- Description of the task: How many lines in the listing below contain the word "options"? Give only the number.

Records:
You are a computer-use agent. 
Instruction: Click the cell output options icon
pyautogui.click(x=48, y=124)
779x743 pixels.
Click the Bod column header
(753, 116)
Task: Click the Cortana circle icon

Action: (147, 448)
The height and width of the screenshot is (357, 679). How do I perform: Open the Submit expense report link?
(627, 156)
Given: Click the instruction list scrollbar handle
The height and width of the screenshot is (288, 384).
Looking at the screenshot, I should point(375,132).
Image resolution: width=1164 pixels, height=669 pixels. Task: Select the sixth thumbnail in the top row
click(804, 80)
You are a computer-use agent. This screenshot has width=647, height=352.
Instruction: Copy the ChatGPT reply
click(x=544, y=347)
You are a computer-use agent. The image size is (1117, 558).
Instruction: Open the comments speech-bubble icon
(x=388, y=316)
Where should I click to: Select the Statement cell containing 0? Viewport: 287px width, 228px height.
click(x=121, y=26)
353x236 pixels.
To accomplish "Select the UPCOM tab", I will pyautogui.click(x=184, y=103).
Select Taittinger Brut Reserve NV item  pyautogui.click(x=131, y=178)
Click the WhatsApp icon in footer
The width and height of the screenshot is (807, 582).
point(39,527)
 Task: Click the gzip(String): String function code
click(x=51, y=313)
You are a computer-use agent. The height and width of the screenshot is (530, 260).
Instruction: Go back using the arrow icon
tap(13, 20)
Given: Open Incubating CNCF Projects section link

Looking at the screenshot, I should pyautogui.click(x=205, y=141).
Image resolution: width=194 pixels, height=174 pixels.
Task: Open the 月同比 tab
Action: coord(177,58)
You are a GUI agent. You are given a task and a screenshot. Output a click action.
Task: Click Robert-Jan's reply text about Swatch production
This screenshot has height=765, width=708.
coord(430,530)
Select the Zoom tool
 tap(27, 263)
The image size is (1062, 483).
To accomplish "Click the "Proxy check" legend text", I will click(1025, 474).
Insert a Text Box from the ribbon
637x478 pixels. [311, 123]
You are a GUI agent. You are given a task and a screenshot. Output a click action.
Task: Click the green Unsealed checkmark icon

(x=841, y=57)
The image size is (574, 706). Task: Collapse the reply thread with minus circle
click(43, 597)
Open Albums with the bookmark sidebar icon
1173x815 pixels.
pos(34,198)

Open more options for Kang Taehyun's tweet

- Solution to this exercise: 2